Посвящается моему сыну Леониду
...Naviga-re necesse est плавать по морю необходимо.
Девиз мореходов
Белое море.
Уже от самого названия веет чем-то далëким, суровым. Произнесу эти слова торжественно и будто холодная сыпь солëной морской волны обдаст с головой.
Туда, на северные острова, поехал я в начале ноября со своим приятелем Сергеем Буровым на лосиную охоту.
В Беломорье все мужики «морехо'цци». Вот к одному из них, Савве Никитичу Некрасову, в Колежму, мы и отправились.
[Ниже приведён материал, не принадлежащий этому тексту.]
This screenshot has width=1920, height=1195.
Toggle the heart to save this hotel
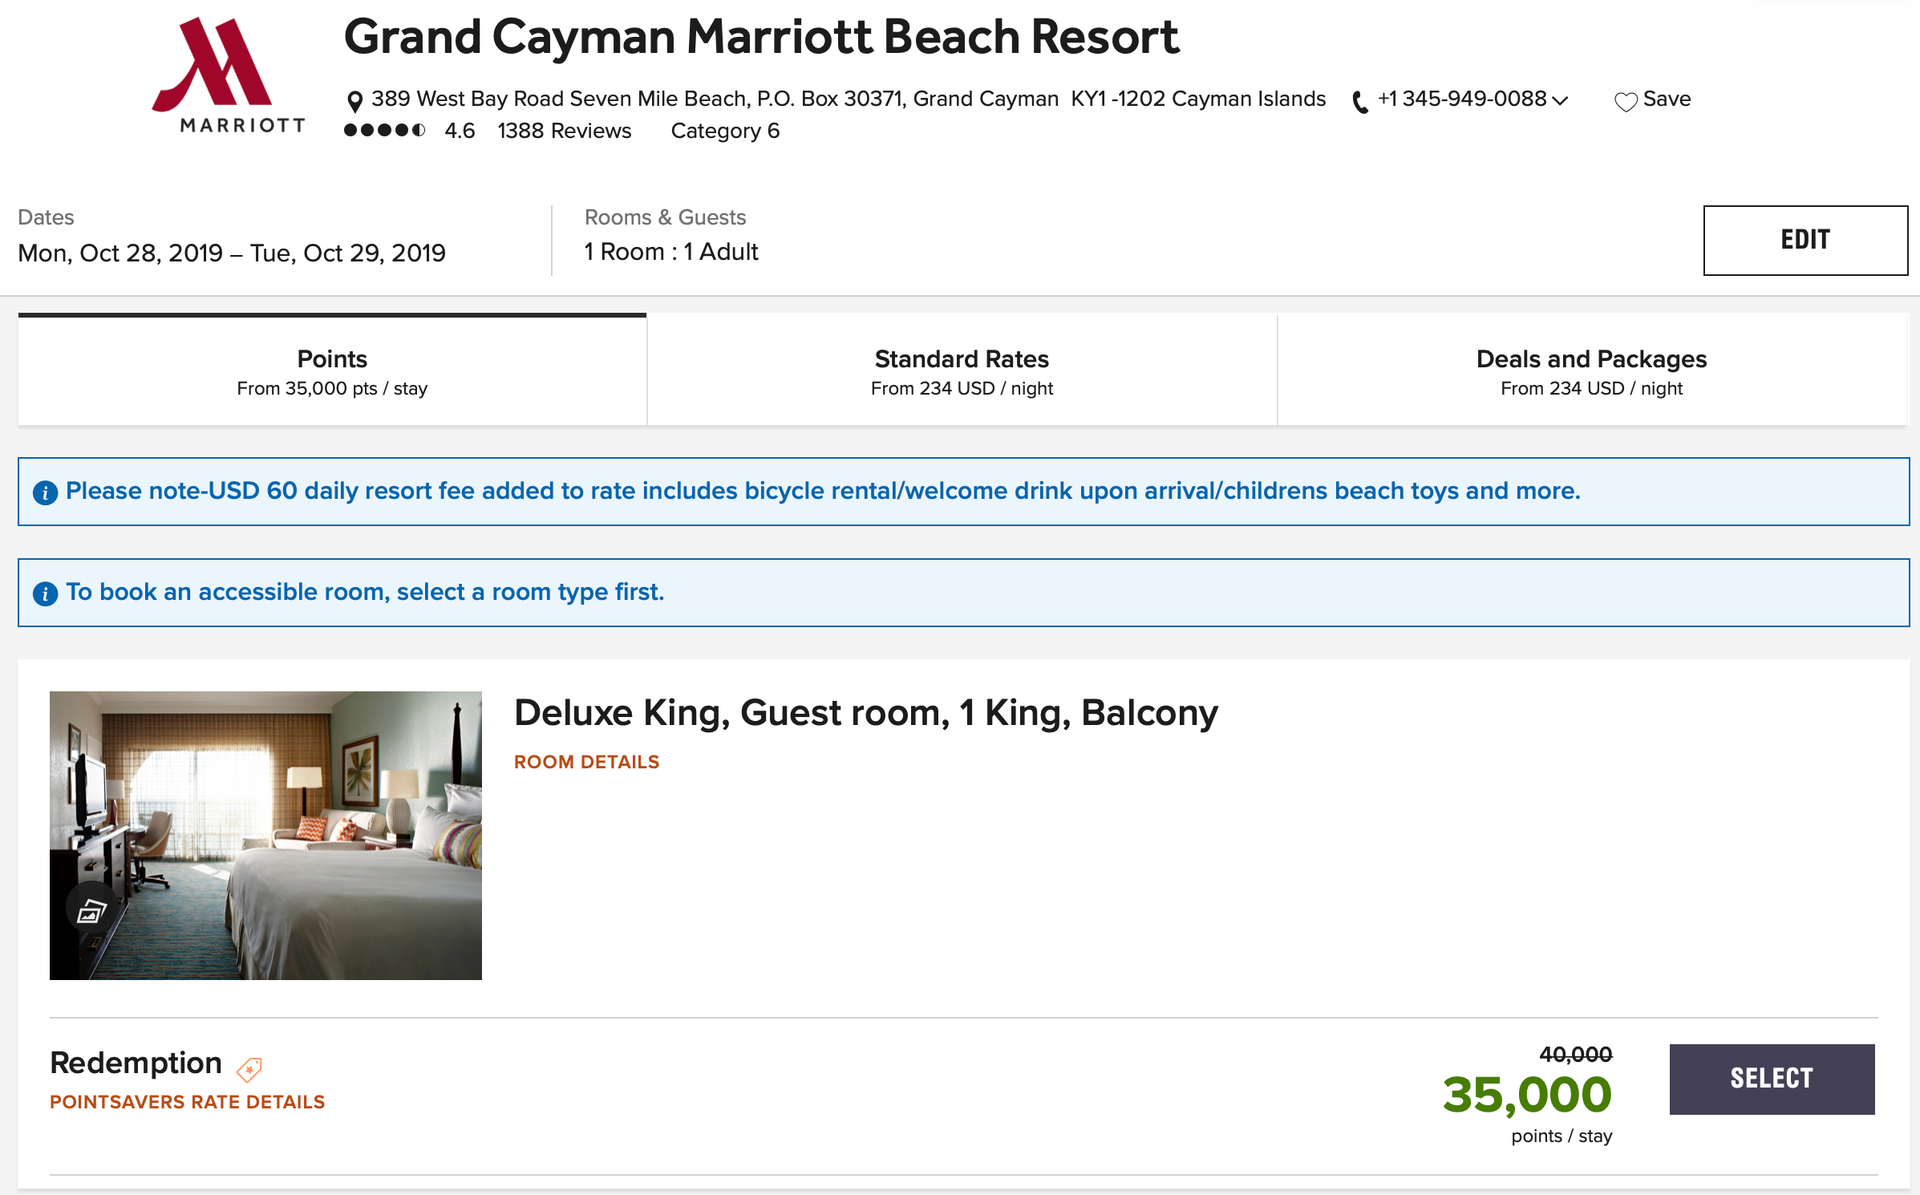(1627, 99)
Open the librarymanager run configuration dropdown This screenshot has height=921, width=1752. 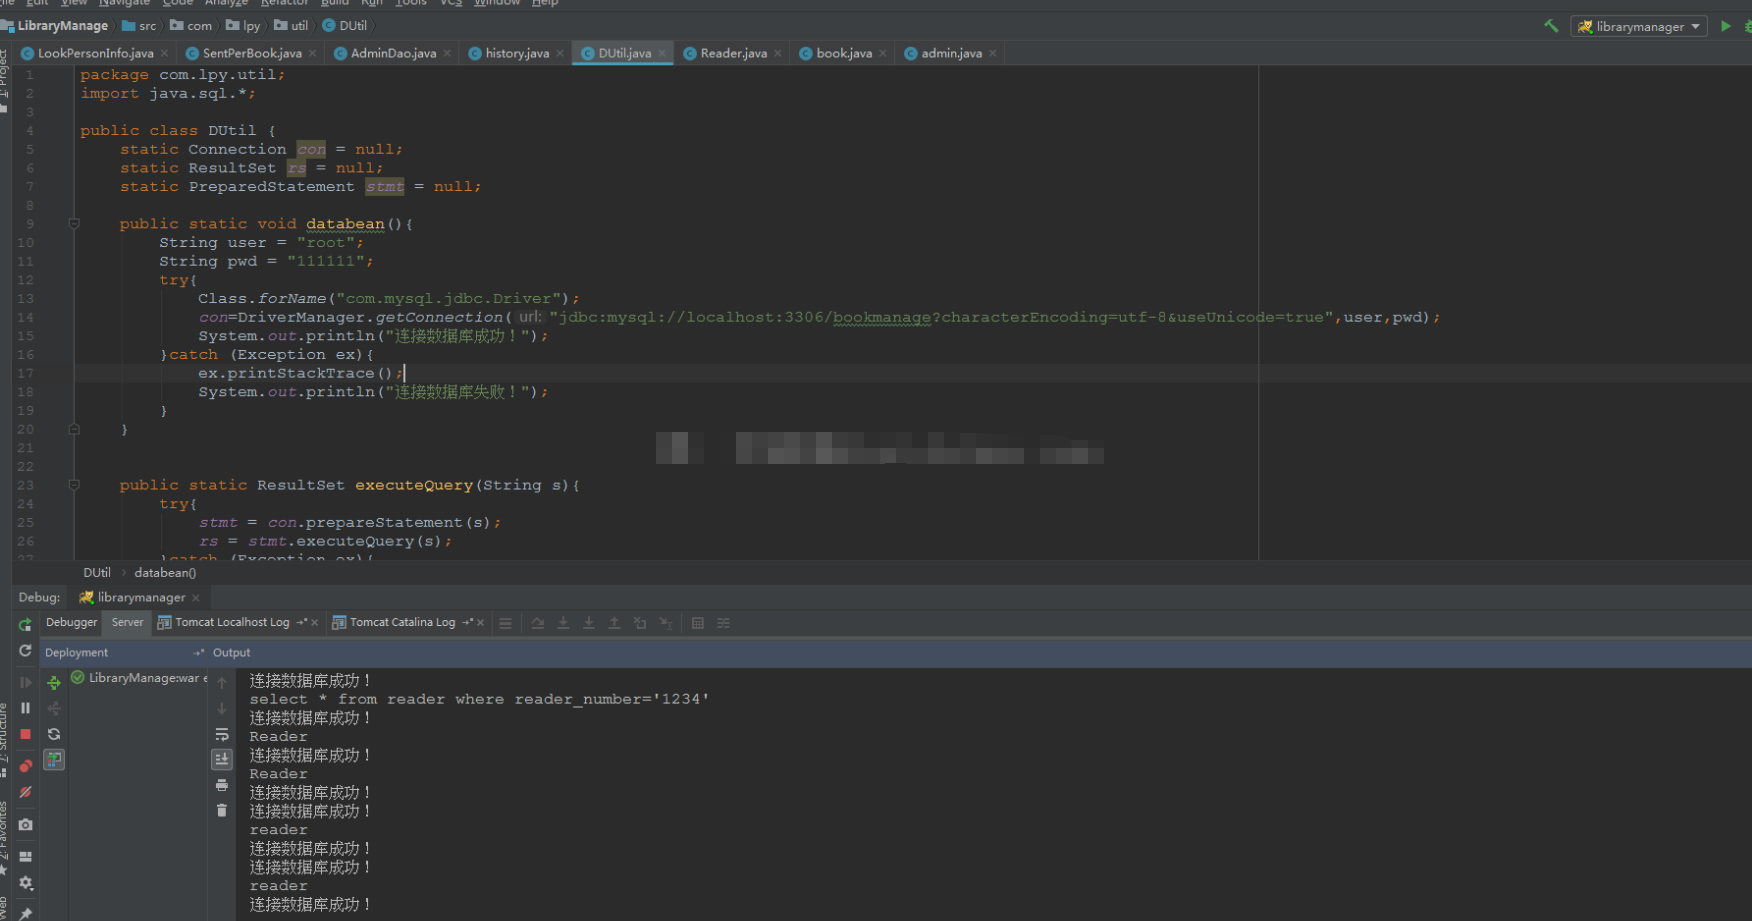click(x=1638, y=27)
Сергей в двух словах объяснил:
Савка мой очень хороший давний друг. Истый помор. Моряк. Горлопан. Они все горлопаны из-за этого моря его ведь перекричать надо. К Савве приезжаешь, чувствуешь, он тебе рад. В душе у человека никаких тëмных закутков. Да там по-другому и нельзя. Сама природа к этому обязывает.
Колежма старинный посëлок на берегу Онежской губы Белого моря.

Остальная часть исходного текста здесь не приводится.